Тот самый наклон головы, когда она смотрит себе под ноги. Разум шептал: не она.
Слишком быстро. Слишком нелогично. Но сердце — ударило иначе. А если всё-таки она? Если передумала? Если не договорили? Он уже не думал. Стул скрипнул, когда он резко поднялся.
Он вышел из кафе, бросив чаевые на стол, и шаг за шагом бросился вслед — туда, где исчезал знакомый силуэт. Не для того, чтобы вернуть. А для того, чтобы хотя бы раз — сказать всё, что он не сказал.
Инстинкт сжал его горло. Он выбежал из кафе, не думая, толкая прохожих.
— Анна!
Силуэт не оборачивался, лишь ускорял шаг, скрываясь в вечерней толпе. Артём бежал за ним, сердце колотилось где-то в горле. Они свернули в безлюдный проулок, примыкавший к задворкам вокзала. Фонарь над входом мигнул раз, другой и погас.
Он заскочил в тесный проулок. Было пусто. Лишь граффити на кирпичной стене — криво нарисованный циферблат, стрелки застыли на 4:10.
Он тяжело дышал, облокотившись о холодную стену. Глупость. Истерика. Надо возвращаться.
Он развернулся. И не поверил своим глазам.
Там, где должен был быть выход на освещённую улицу, зияла глухая, стена из старого, потрескавшегося кирпича. Она выглядела так, словно простояла здесь века. Артём подбежал к ней, стал водить ладонями по шершавой поверхности. Это была не иллюзия. Это была реальность.
Он поднял голову. Вместо привычного ночного неба с отражением городских огней над ним висела абсолютная, бархатная чернота, усеянная мёртвыми, не мигающими точками чужих звёзд.
Тишина.
Давящая, абсолютная, высасывающая звук из самого воздуха.
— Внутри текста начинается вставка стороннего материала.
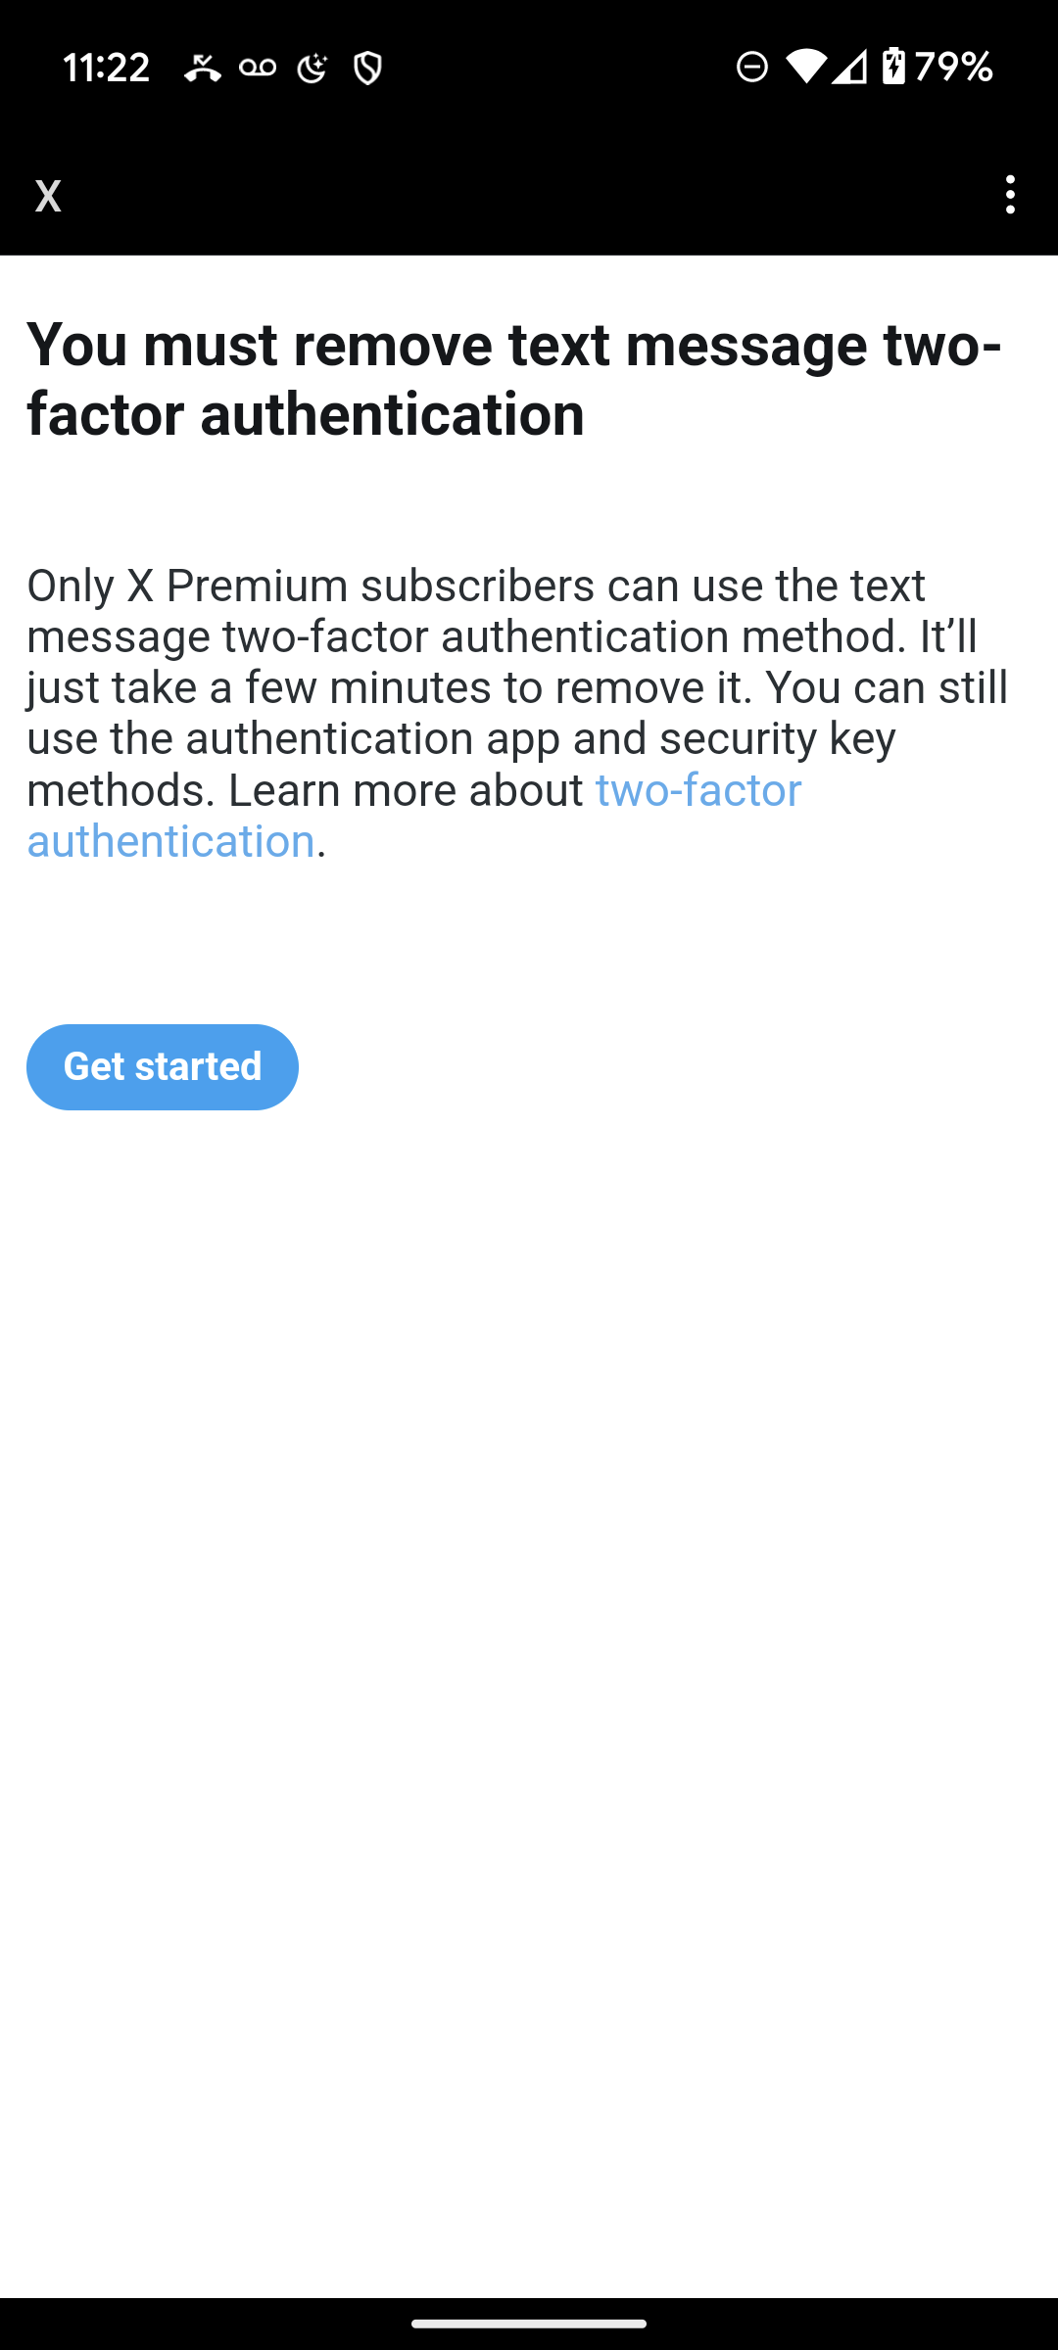1058x2350 pixels.
Task: Tap the bottom navigation gesture handle
Action: pos(529,2324)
Из внутреннего кармана пиджака донёсся тихий, но оглушительный в этой тишине щелчок. Механический, чёткий. Артём медленно, будто боясь спугнуть последние остатки здравомыслия, достал карманные часы — подарок отца, единственная ценная вещь.
Стрелки замерли на 4:10.
Стекло было холодным. Он перевернул часы. Задняя крышка, которую он никогда не открывал, теперь была чуть приоткрыта. Сквозь щель он увидел не знакомые шестерёнки и пружины, а что-то тёмное, вязкое. Оно медленно пульсировало, как чёрная жила, наполняя сердцевину механизма.
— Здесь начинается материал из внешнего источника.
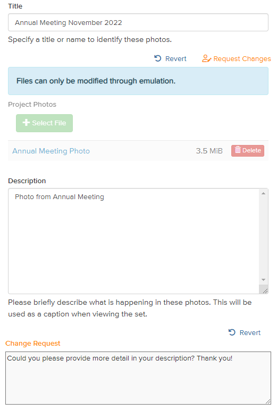Delete the Annual Meeting Photo file
The height and width of the screenshot is (420, 277).
[x=248, y=151]
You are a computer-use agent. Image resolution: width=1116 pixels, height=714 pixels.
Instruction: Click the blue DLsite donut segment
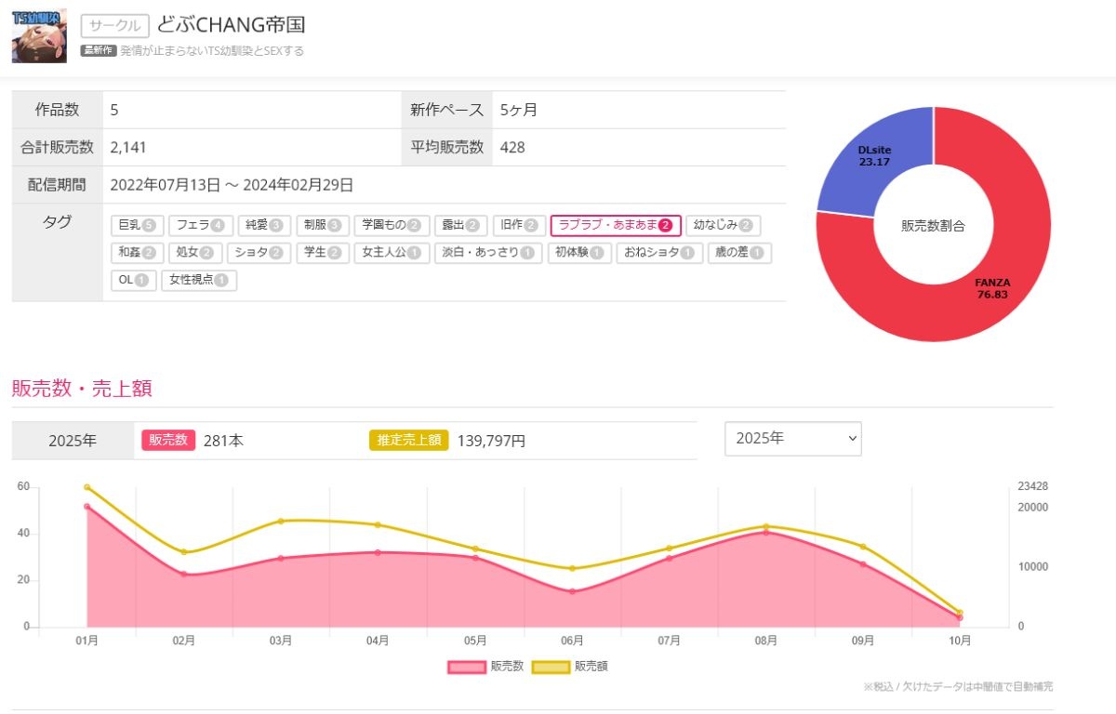point(874,158)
Он не знал, сколько простоял так, вглядываясь во внутрь своих часов. Минута? Час? Время здесь умерло, оставив после себя лишь паралич вечного «сейчас». Этот механизм был единственным, что ещё хоть как-то работало, и его работа была ужасна.
Он сунул часы обратно в карман, стараясь не смотреть. Надо было двигаться. Стена, вставшая на месте выхода, оказалась настоящей — холодной, шершавой, без единой щели. Он прошёл глубже в проулок, к тому месту, где должно было быть его продолжение. И снова — тупик. Кирпичная кладка, за которой угадывалась лишь непроглядная тьма.
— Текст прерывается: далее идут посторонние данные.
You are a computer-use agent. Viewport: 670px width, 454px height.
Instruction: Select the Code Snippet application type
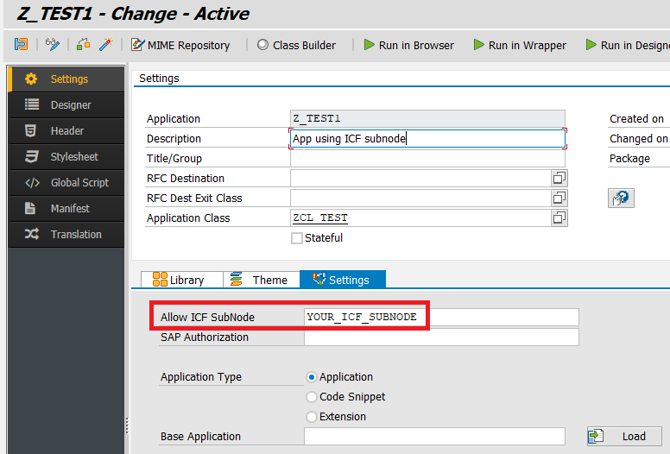click(313, 397)
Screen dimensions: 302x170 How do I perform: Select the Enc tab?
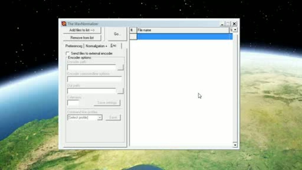coord(114,46)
Его тюрьма была размером не больше тридцати квадратных метров. С одной стороны — граффити с часами, с другой — два слепых тупика. И над всем этим — темное небо, давящее своим молчанием.
И тут тишина дрогнула.
Сначала это был едва уловимый звук, похожий на ветер, но ветра здесь не было. Потом он оформился в шёпот. Не один — множество голосов, мужских, женских, детских, переплетающихся в единый, неразборчивый гул. Они доносились не откуда-то извне, а из стен. Кирпичи, казалось, впитывали и хранили все когда-либо произнесённые здесь слова, а теперь решили изрыгнуть их обратно.
Артём прижался спиной к холодной стене, сердце бешено колотилось. Шёпот нарастал, в нём проскальзывали обрывки фраз: «…опоздал…», «…билет…», «…никогда не найдёшь…», «…где ты был?..»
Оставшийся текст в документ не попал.